Le Conseil constitutionnel a invalidé le décret du président Macky Sall relatif au report des élections, qui ne peuvent de toute manière pas se tenir à la date du 25 février 2024 initialement prévue. Que faire ?
Après de vives manifestations entachées des morts, le Sénégal retrouve une légère quiétude. Mais le climat demeure délétère. Le Conseil constitutionnel a invalidé le report des élections présidentielles de 2024. À y regarder de près, le pays de la Téranga fait l’expérience des réalités de la démocratie « importée ». Macky Sall, face à une « césarienne improvisée » a voulu faire accoucher « un mort-né anticonstitutionnel » au Sénégal.
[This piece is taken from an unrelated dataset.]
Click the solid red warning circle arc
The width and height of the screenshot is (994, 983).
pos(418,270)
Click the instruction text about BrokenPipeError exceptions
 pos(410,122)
Selon le Conseil constitutionnel, la décision de reporter l’élection ne repose sur aucune base légale, « le président de la République ne disposant pas du pouvoir de reporter ou d’annuler le scrutin ». Le conseil des Sept Sages a également déclaré inconstitutionnelle la loi adoptée par l’Assemblée nationale le 5 février visant à reporter la date des élections au 15 decembre, permettant par la même occasion à Macky Sall de rester chef de l’État au-delà du délai constitutionnel.
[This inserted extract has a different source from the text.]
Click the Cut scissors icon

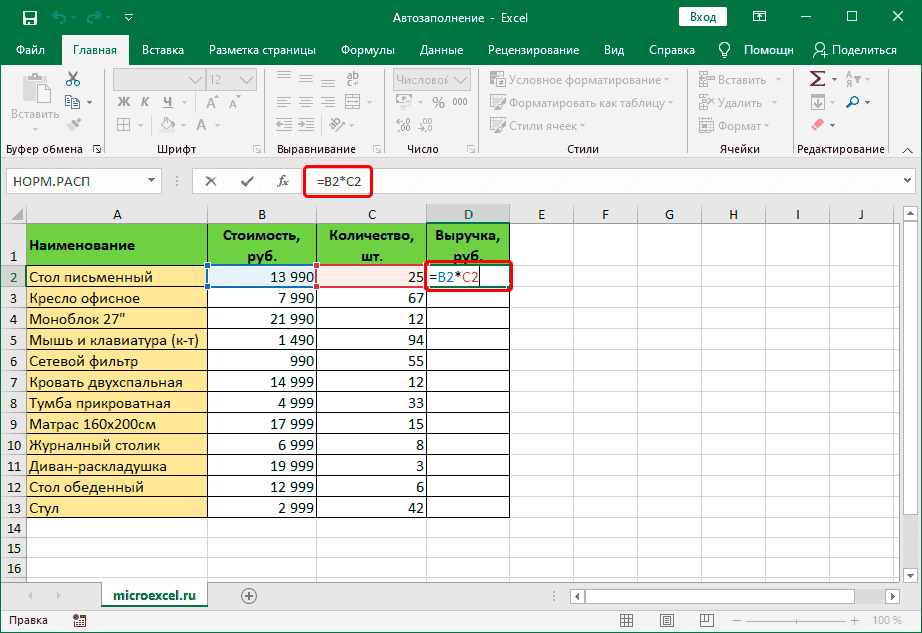[x=73, y=79]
Selon l’ex-ministre de la communication Moustapha Guirassy, un membre de la coalition de l’opposition du candidat Ousmane Sonko, « il faut préserver cette victoire en allant tranquillement vers les élections et que le peuple se libère, que le peuple choisisse le candidat qu’il veut à la tête de ce pays et nous saluons naturellement aussi le Conseil constitutionnel. Il a redoré le blason de notre démocratie, de notre nation, de toute la justice et peut être même de toutes les institutions ». Dans le même temps, le Sénégal fait l’expérience amère d’une démocratie « calquée ». Du coup, les tenants du pouvoir se font prendre dans le jeu du piège de la démocratie à l’occidentale. Or, il est difficile de se vêtir du manteau de l’agneau alors, qu’en réalité, l’on a les attributs du loup.
L’Afrique doit tracer son propre chemin
L’expérience du Sénégal montre que l’Afrique, berceau de l’humanité, a besoin de bâtir, en fonction de ses propres réalités, la marche qu’elle veut donner à son modèle démocratique. La démocratie est née chez les Grecs. Mais, l’humanité est née en Afrique. Le fait est là.
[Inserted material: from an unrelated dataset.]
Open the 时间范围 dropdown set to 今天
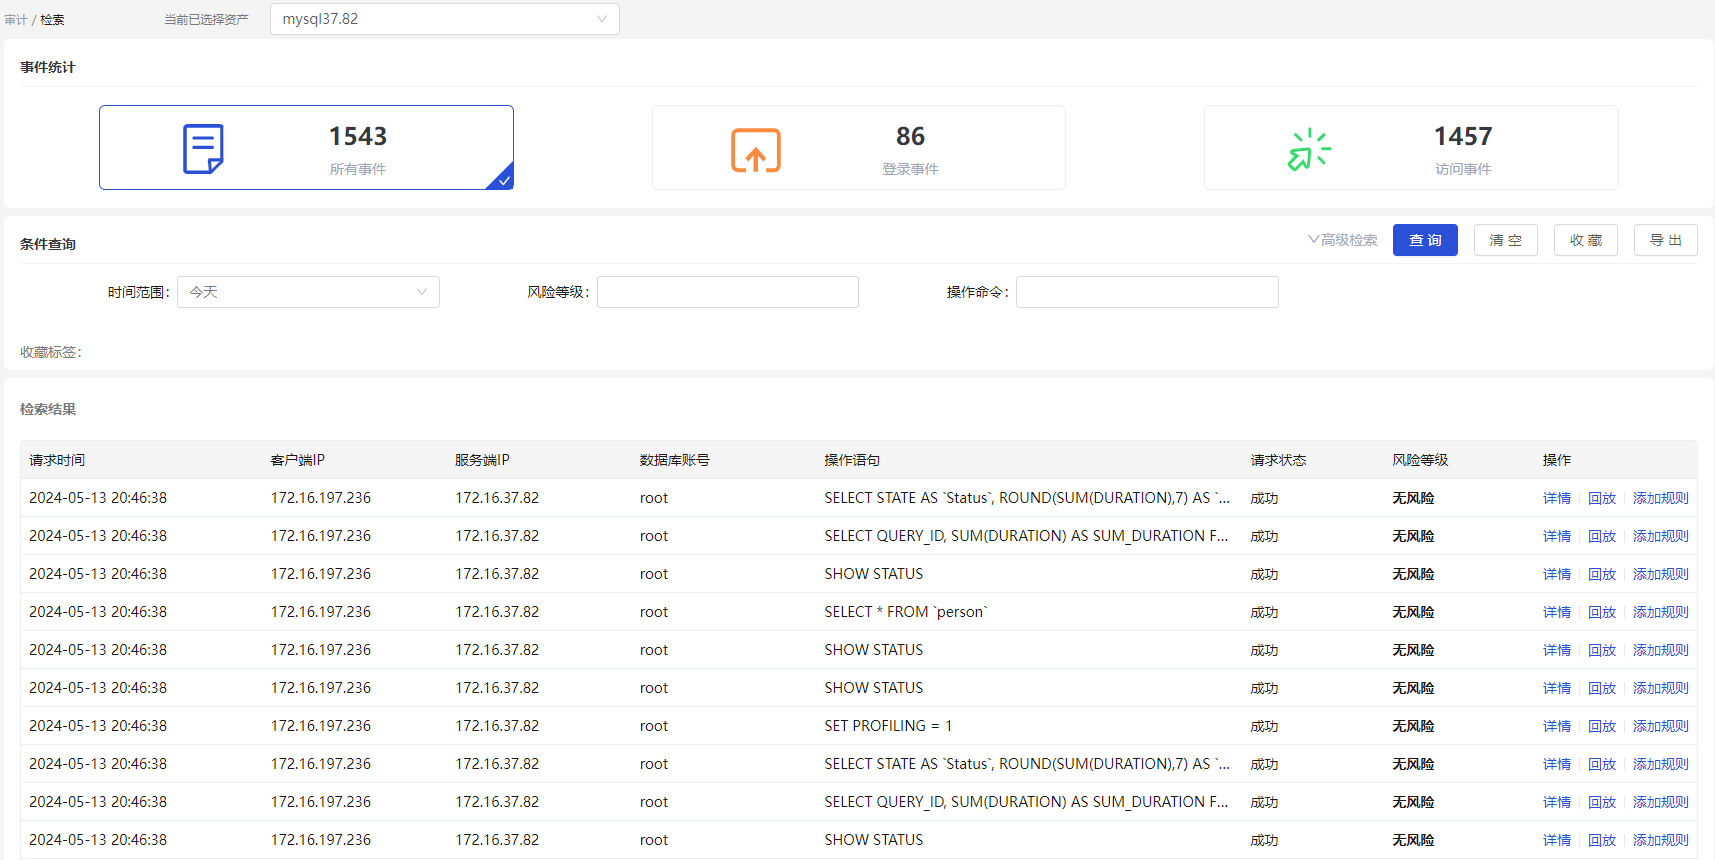1715x860 pixels. 308,292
Bien que le Conseil constitutionnel ait annulé le report de l’élection présidentielle, il ne fixe pas de date pour la prochaine élection. Le débat se relance ainsi sur les turpitudes politiques et les intrigues à la veille des joutes électorales. Il faut faire avec dans la mesure où, l’universalité de la démocratie à l’occidentale a pignon sur rue dans une Afrique qui veut s’autodéterminer.
L’Afrique a besoin d’adapter ses aspirations profondes à celles de son histoire. Celle-ci se conjugue avec une démocratie qui, dans les anciens royaumes avait une particularité : celle de faire l’unanimité même dans le désaccord.
Le désaccord politique n’était pas synonyme de casses et d’actes de vandalisme. Il était source de dialogue et de compromis pour construire des entités fortes. L’Afrique regarde le Sénégal.